[Collected data]
>> start
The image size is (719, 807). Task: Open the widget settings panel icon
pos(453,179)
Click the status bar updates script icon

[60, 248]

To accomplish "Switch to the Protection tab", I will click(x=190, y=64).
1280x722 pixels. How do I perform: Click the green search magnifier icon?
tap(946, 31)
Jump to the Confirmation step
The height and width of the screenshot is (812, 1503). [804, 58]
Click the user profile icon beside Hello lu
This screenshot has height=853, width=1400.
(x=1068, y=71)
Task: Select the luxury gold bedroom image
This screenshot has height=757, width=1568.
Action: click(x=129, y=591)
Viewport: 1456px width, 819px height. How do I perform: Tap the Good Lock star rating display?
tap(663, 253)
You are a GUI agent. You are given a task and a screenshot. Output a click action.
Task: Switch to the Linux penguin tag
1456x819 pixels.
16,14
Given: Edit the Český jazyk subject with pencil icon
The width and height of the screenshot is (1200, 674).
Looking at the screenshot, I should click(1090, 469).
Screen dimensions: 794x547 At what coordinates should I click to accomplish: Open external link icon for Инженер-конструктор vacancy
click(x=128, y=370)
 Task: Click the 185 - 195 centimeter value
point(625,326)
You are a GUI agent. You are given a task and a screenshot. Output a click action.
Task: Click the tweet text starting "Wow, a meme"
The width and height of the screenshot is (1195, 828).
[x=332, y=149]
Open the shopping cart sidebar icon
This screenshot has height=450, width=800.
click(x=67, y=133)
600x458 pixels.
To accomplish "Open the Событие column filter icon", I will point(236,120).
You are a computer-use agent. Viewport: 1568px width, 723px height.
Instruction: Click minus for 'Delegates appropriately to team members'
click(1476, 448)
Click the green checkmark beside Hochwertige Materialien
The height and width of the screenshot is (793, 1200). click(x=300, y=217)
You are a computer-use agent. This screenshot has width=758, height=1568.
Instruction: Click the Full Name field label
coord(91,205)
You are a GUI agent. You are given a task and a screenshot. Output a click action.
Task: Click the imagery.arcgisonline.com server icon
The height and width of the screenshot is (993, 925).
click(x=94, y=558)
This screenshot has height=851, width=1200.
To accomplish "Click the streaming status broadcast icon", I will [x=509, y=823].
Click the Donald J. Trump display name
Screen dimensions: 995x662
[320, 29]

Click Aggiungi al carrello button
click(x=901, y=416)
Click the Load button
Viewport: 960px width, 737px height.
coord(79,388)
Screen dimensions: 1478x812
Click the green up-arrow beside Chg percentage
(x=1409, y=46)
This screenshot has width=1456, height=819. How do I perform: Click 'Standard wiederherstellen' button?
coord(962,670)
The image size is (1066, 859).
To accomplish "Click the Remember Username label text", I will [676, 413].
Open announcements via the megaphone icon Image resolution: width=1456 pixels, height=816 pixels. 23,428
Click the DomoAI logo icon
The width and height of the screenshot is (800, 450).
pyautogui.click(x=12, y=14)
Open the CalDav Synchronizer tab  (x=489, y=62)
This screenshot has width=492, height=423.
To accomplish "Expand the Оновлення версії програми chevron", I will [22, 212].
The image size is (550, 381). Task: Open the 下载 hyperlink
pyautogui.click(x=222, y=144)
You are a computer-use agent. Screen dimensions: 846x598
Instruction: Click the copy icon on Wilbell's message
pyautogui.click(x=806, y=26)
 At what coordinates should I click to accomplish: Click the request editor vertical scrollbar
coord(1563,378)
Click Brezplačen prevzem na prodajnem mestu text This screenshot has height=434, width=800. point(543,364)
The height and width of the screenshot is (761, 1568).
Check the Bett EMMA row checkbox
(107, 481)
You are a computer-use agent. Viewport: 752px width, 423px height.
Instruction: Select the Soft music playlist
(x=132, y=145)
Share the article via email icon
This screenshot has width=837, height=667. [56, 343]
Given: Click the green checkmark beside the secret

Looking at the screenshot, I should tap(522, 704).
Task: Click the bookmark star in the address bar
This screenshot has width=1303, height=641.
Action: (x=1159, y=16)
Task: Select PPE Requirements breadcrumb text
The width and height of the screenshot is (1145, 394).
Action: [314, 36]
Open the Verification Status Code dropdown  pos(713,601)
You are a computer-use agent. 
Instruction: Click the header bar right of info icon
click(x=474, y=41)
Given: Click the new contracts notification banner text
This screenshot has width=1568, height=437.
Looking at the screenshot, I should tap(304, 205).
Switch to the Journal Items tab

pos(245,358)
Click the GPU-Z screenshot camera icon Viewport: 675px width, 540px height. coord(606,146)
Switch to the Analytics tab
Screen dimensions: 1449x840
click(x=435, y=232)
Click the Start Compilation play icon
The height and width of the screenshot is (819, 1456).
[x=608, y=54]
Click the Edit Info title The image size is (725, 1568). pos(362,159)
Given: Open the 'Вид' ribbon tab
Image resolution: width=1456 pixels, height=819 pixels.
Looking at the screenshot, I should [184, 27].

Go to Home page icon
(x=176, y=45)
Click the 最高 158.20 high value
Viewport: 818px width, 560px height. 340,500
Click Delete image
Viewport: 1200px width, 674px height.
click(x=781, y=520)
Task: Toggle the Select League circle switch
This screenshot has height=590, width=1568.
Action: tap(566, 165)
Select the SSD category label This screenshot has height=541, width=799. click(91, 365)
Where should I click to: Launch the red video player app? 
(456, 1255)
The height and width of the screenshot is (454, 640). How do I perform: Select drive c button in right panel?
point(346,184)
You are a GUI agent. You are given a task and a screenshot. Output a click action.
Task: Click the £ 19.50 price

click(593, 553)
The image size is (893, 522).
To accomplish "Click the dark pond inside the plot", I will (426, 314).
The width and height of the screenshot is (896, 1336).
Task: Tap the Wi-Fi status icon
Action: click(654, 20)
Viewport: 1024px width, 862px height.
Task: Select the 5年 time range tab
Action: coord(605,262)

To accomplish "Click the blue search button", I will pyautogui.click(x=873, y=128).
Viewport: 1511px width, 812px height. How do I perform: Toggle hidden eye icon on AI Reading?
>> end
- YOUR OBJECTIVE
Copy every line of the entries above without changing a single character.

- THE COMPLETED TASK
The image size is (719, 807). Task: Open the widget settings panel icon
pos(453,179)
Click the status bar updates script icon

[60, 248]

To accomplish "Switch to the Protection tab", I will click(x=190, y=64).
1280x722 pixels. How do I perform: Click the green search magnifier icon?
tap(946, 31)
Jump to the Confirmation step
The height and width of the screenshot is (812, 1503). [804, 58]
Click the user profile icon beside Hello lu
This screenshot has height=853, width=1400.
(x=1068, y=71)
Task: Select the luxury gold bedroom image
This screenshot has height=757, width=1568.
Action: click(x=129, y=591)
Viewport: 1456px width, 819px height. How do I perform: Tap the Good Lock star rating display?
tap(663, 253)
You are a GUI agent. You are given a task and a screenshot. Output a click action.
Task: Switch to the Linux penguin tag
1456x819 pixels.
16,14
Given: Edit the Český jazyk subject with pencil icon
The width and height of the screenshot is (1200, 674).
Looking at the screenshot, I should click(1090, 469).
Screen dimensions: 794x547 At what coordinates should I click to accomplish: Open external link icon for Инженер-конструктор vacancy
click(x=128, y=370)
 Task: Click the 185 - 195 centimeter value
point(625,326)
You are a GUI agent. You are given a task and a screenshot. Output a click action.
Task: Click the tweet text starting "Wow, a meme"
The width and height of the screenshot is (1195, 828).
[x=332, y=149]
Open the shopping cart sidebar icon
This screenshot has height=450, width=800.
click(x=67, y=133)
600x458 pixels.
To accomplish "Open the Событие column filter icon", I will point(236,120).
You are a computer-use agent. Viewport: 1568px width, 723px height.
Instruction: Click minus for 'Delegates appropriately to team members'
click(1476, 448)
Click the green checkmark beside Hochwertige Materialien
The height and width of the screenshot is (793, 1200). click(x=300, y=217)
You are a computer-use agent. This screenshot has width=758, height=1568.
Instruction: Click the Full Name field label
coord(91,205)
You are a GUI agent. You are given a task and a screenshot. Output a click action.
Task: Click the imagery.arcgisonline.com server icon
The height and width of the screenshot is (993, 925).
click(x=94, y=558)
This screenshot has height=851, width=1200.
To accomplish "Click the streaming status broadcast icon", I will [x=509, y=823].
Click the Donald J. Trump display name
Screen dimensions: 995x662
[320, 29]

Click Aggiungi al carrello button
click(x=901, y=416)
Click the Load button
Viewport: 960px width, 737px height.
coord(79,388)
Screen dimensions: 1478x812
Click the green up-arrow beside Chg percentage
(x=1409, y=46)
This screenshot has width=1456, height=819. How do I perform: Click 'Standard wiederherstellen' button?
coord(962,670)
The image size is (1066, 859).
To accomplish "Click the Remember Username label text", I will [676, 413].
Open announcements via the megaphone icon Image resolution: width=1456 pixels, height=816 pixels. 23,428
Click the DomoAI logo icon
The width and height of the screenshot is (800, 450).
pyautogui.click(x=12, y=14)
Open the CalDav Synchronizer tab  (x=489, y=62)
This screenshot has width=492, height=423.
To accomplish "Expand the Оновлення версії програми chevron", I will [22, 212].
The image size is (550, 381). Task: Open the 下载 hyperlink
pyautogui.click(x=222, y=144)
You are a computer-use agent. Screen dimensions: 846x598
Instruction: Click the copy icon on Wilbell's message
pyautogui.click(x=806, y=26)
 At what coordinates should I click to accomplish: Click the request editor vertical scrollbar
coord(1563,378)
Click Brezplačen prevzem na prodajnem mestu text This screenshot has height=434, width=800. point(543,364)
The height and width of the screenshot is (761, 1568).
Check the Bett EMMA row checkbox
(107, 481)
You are a computer-use agent. Viewport: 752px width, 423px height.
Instruction: Select the Soft music playlist
(x=132, y=145)
Share the article via email icon
This screenshot has width=837, height=667. [56, 343]
Given: Click the green checkmark beside the secret

Looking at the screenshot, I should tap(522, 704).
Task: Click the bookmark star in the address bar
This screenshot has width=1303, height=641.
Action: (x=1159, y=16)
Task: Select PPE Requirements breadcrumb text
The width and height of the screenshot is (1145, 394).
Action: [314, 36]
Open the Verification Status Code dropdown  pos(713,601)
You are a computer-use agent. 
Instruction: Click the header bar right of info icon
click(x=474, y=41)
Given: Click the new contracts notification banner text
This screenshot has width=1568, height=437.
Looking at the screenshot, I should tap(304, 205).
Switch to the Journal Items tab

pos(245,358)
Click the GPU-Z screenshot camera icon Viewport: 675px width, 540px height. coord(606,146)
Switch to the Analytics tab
Screen dimensions: 1449x840
click(x=435, y=232)
Click the Start Compilation play icon
The height and width of the screenshot is (819, 1456).
[x=608, y=54]
Click the Edit Info title The image size is (725, 1568). pos(362,159)
Given: Open the 'Вид' ribbon tab
Image resolution: width=1456 pixels, height=819 pixels.
Looking at the screenshot, I should [184, 27].

Go to Home page icon
(x=176, y=45)
Click the 最高 158.20 high value
Viewport: 818px width, 560px height. 340,500
Click Delete image
Viewport: 1200px width, 674px height.
click(x=781, y=520)
Task: Toggle the Select League circle switch
This screenshot has height=590, width=1568.
Action: tap(566, 165)
Select the SSD category label This screenshot has height=541, width=799. click(91, 365)
Where should I click to: Launch the red video player app? 
(456, 1255)
The height and width of the screenshot is (454, 640). How do I perform: Select drive c button in right panel?
point(346,184)
You are a GUI agent. You are given a task and a screenshot. Output a click action.
Task: Click the £ 19.50 price

click(593, 553)
The image size is (893, 522).
To accomplish "Click the dark pond inside the plot", I will (426, 314).
The width and height of the screenshot is (896, 1336).
Task: Tap the Wi-Fi status icon
Action: click(654, 20)
Viewport: 1024px width, 862px height.
Task: Select the 5年 time range tab
Action: coord(605,262)

To accomplish "Click the blue search button", I will pyautogui.click(x=873, y=128).
Viewport: 1511px width, 812px height. How do I perform: Toggle hidden eye icon on AI Reading?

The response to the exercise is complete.